- Brief -
Using the records provided below, locate and copy each line that contains the word "agent".

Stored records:

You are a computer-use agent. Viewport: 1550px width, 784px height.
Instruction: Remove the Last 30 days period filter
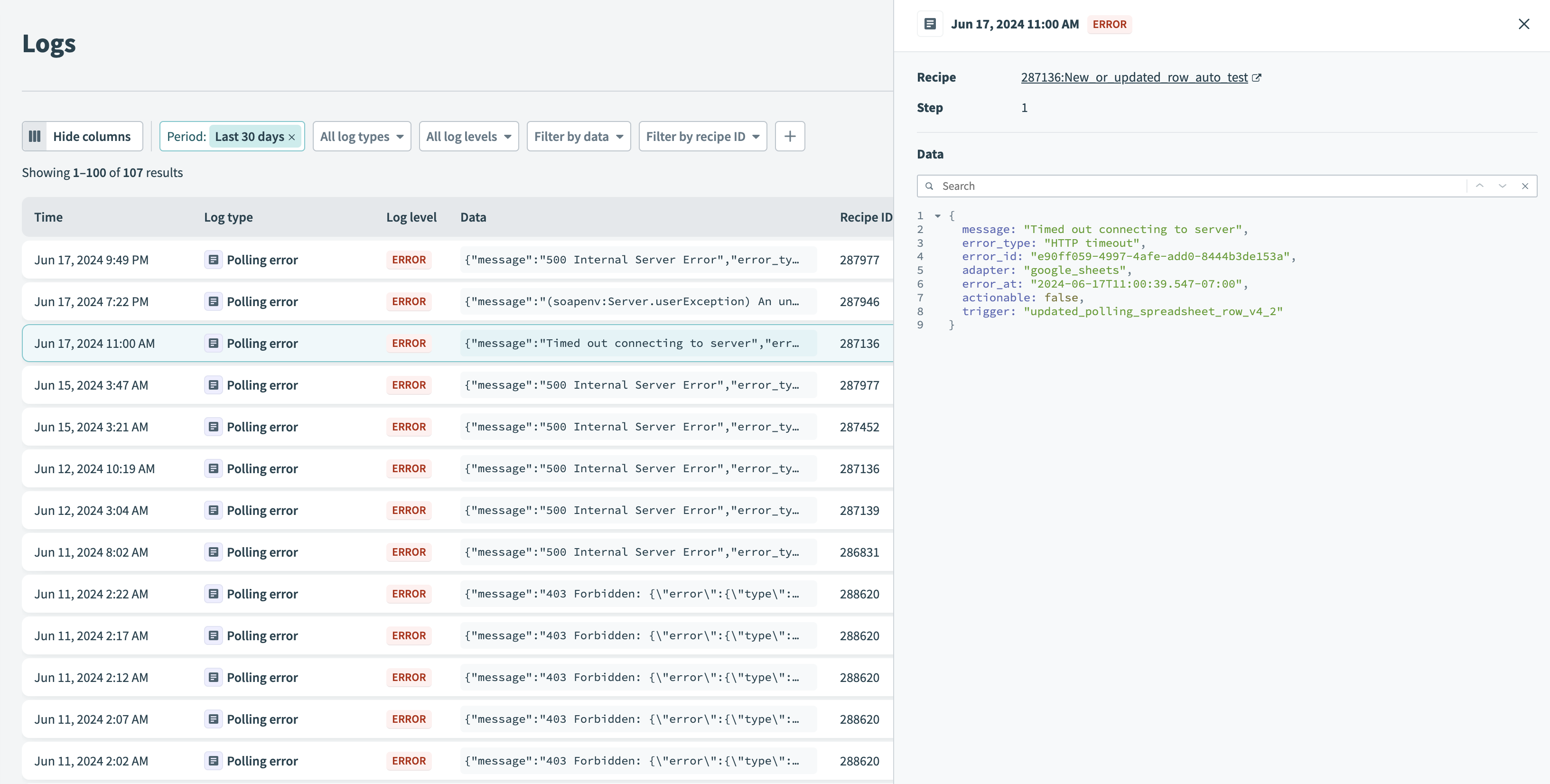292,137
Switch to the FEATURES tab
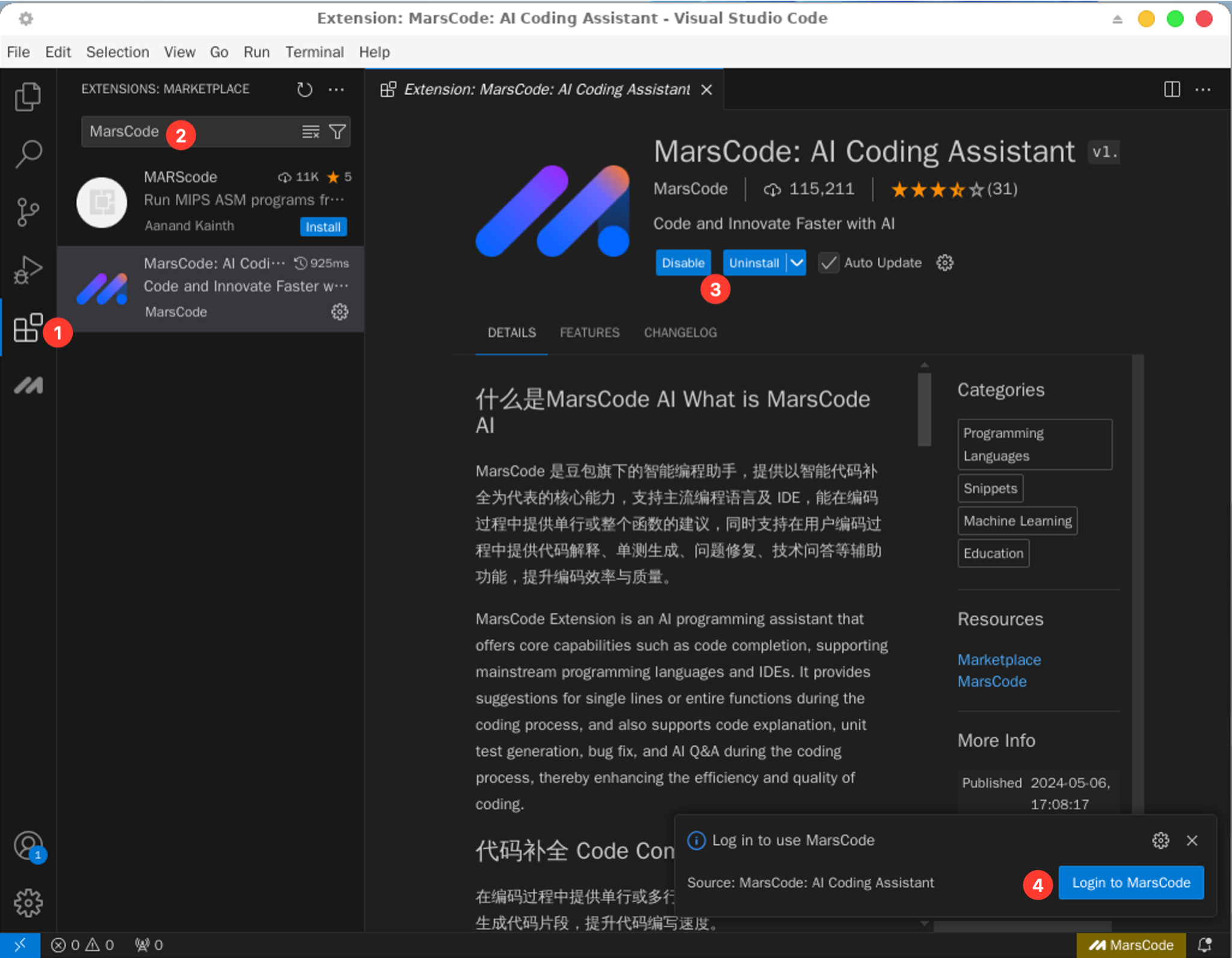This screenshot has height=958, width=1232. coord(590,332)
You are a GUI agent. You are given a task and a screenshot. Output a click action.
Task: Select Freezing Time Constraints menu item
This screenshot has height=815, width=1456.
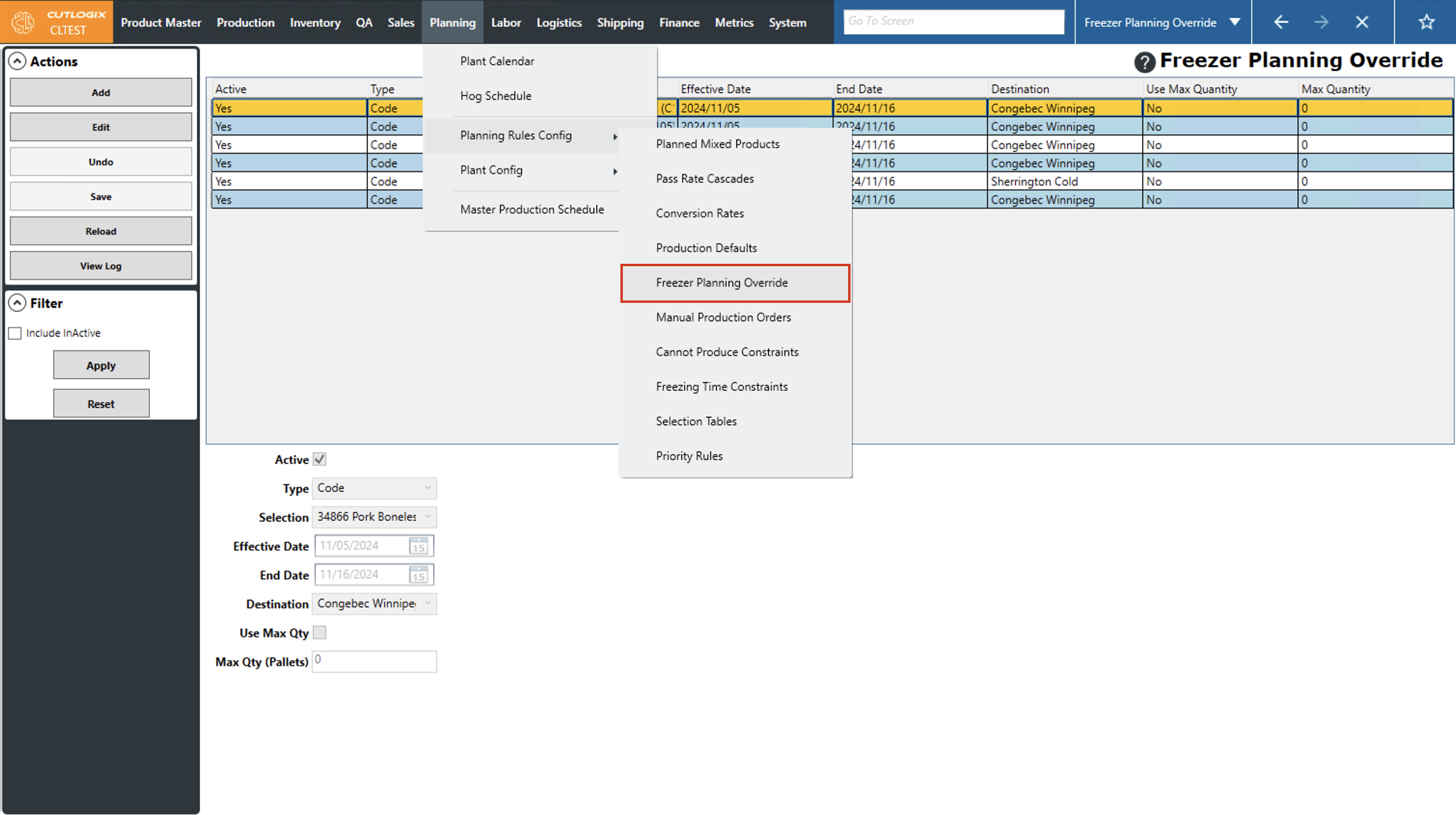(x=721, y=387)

- Answer box -
You are a computer-use agent. Viewport: 1550px width, 784px height.
You are a GUI agent. You are given a task and a screenshot. Output a click action.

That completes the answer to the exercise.